The severity of a near phoria is generally categorized as mild (1 to 7 prism diopters), moderate (8 to 13 prism diopters), or severe (greater than 13 prism diopters). In population studies, the vast majority of phorias fall in the mild range, with moderate cases making up about 10% and severe cases around 1%.
Treatment Options
Not every phoria needs treatment. If your fusional reserves comfortably exceed your phoria and you have no symptoms, nothing needs to change. Treatment is aimed at people whose symptoms interfere with daily tasks like reading, working at a computer, or driving.
Correcting Refractive Error
Sometimes the simplest fix is updating your glasses or contact lens prescription. Uncorrected farsightedness, for instance, forces the eyes to accommodate more, which can pull them inward and worsen an esophoria. Getting the right prescription reduces that extra demand and can be enough to resolve symptoms.
Prism Lenses
Prism lenses bend light slightly before it enters the eye, shifting the image to where the misaligned eye is actually pointing. This reduces or eliminates the effort your brain needs to fuse images. Prism correction is particularly effective for vertical heterophoria, where the eyes have limited natural ability to compensate. In the post-concussion study mentioned earlier, neutralizing prismatic lenses produced an 80% overall improvement in symptoms including headache, dizziness, and anxiety.
Vision Therapy
For horizontal phorias, especially those associated with convergence insufficiency (difficulty pointing the eyes inward for near tasks), exercises that strengthen the vergence system are a well-established first-line treatment. These work by using repetitive, targeted visual tasks to improve the brain’s neuromuscular control of eye alignment, essentially building up your fusional reserves so they comfortably exceed the phoria.
The simplest home-based exercise is the pencil push-up. You focus on a small target on a pencil held at arm’s length, then slowly bring it toward your nose until you see double or can’t maintain a single image. You hold it at the closest point of clear single vision for five seconds, then move it back out. A typical prescription is 15 repetitions per set, four sets spread throughout the day, continued for about six months. Office-based therapy with a trained therapist, sometimes supplemented by computer-based programs, has shown strong results in randomized controlled trials, particularly in children.
Surgery
Surgery is rarely needed for heterophoria alone. It’s generally reserved for cases where a phoria has progressed to a constant tropia, or where the deviation is large enough that prism lenses and vision therapy can’t adequately manage it.
Heterophoria in Children
Phorias are common in children and often shift as the visual system matures. In one study of Chinese schoolchildren (average age around 10), nearly 23% had a measurable phoria at near distance, with exophoria being overwhelmingly the most common type. Most of these were mild and unlikely to cause problems.

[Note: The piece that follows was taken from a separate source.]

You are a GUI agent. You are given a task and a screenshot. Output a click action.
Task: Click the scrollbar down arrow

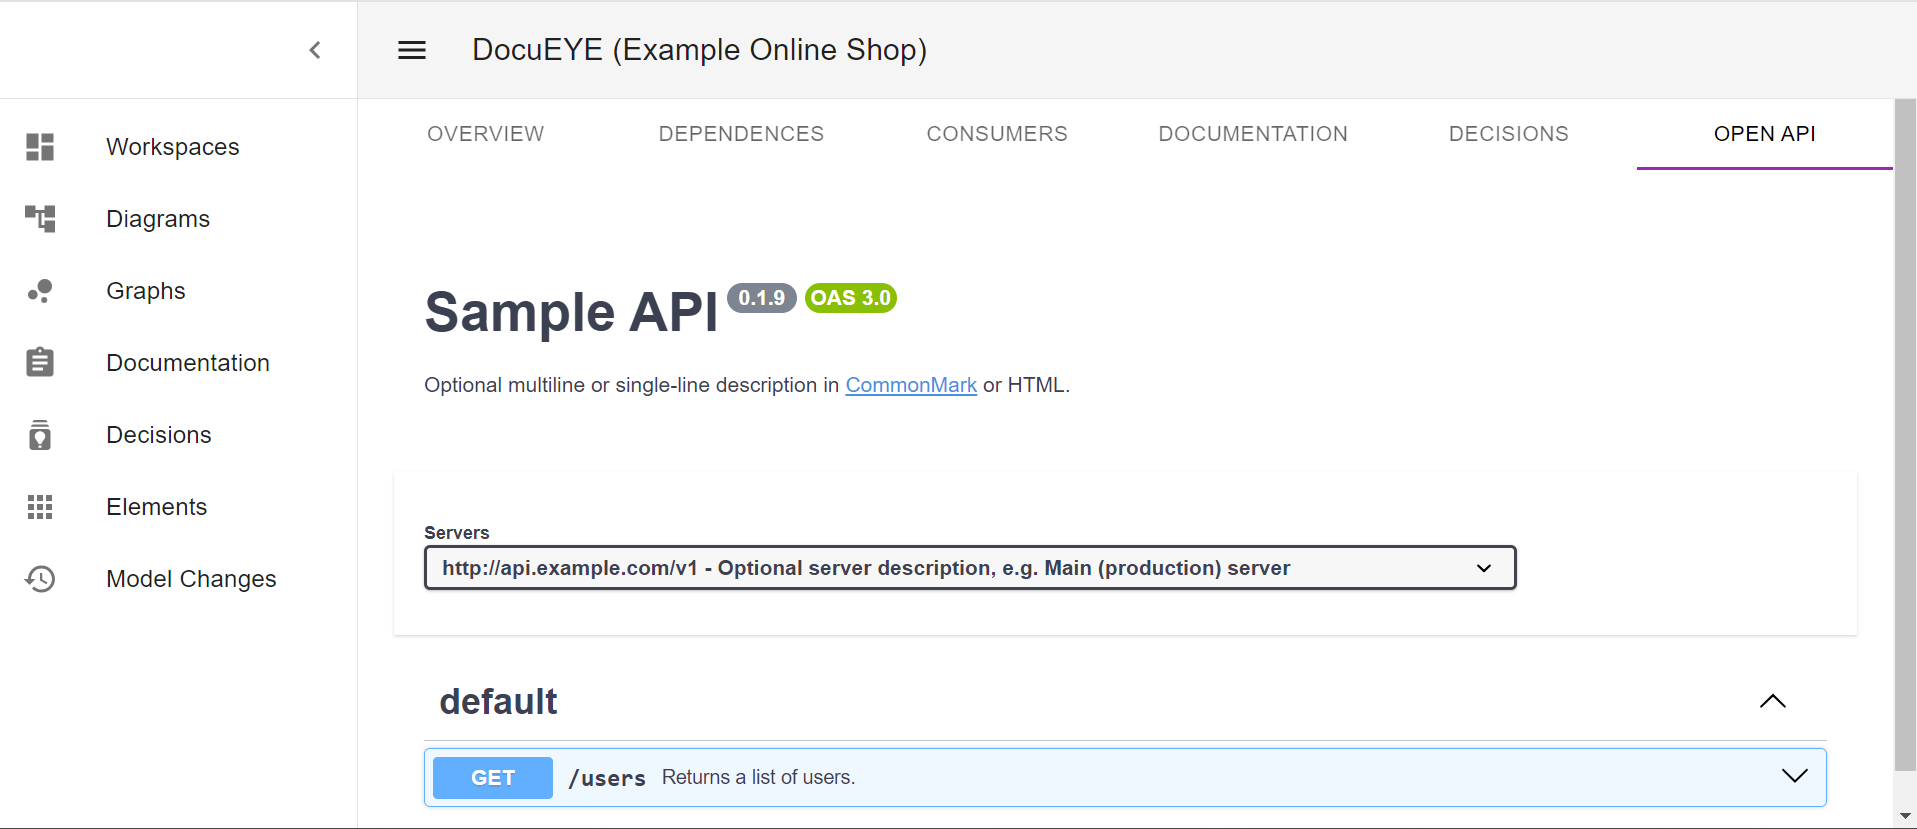coord(1905,817)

The concern with children is that a large or poorly compensated phoria can interfere with reading, learning, and attention. Children rarely describe their symptoms the way adults do. Instead of saying their eyes are tired, they may avoid reading, lose their place frequently, complain of headaches after school, or simply seem unable to concentrate. Because phorias are latent, they won’t be caught by a simple vision screening that only checks how well each eye reads a letter chart. A full binocular vision assessment, including cover testing, is needed to identify them.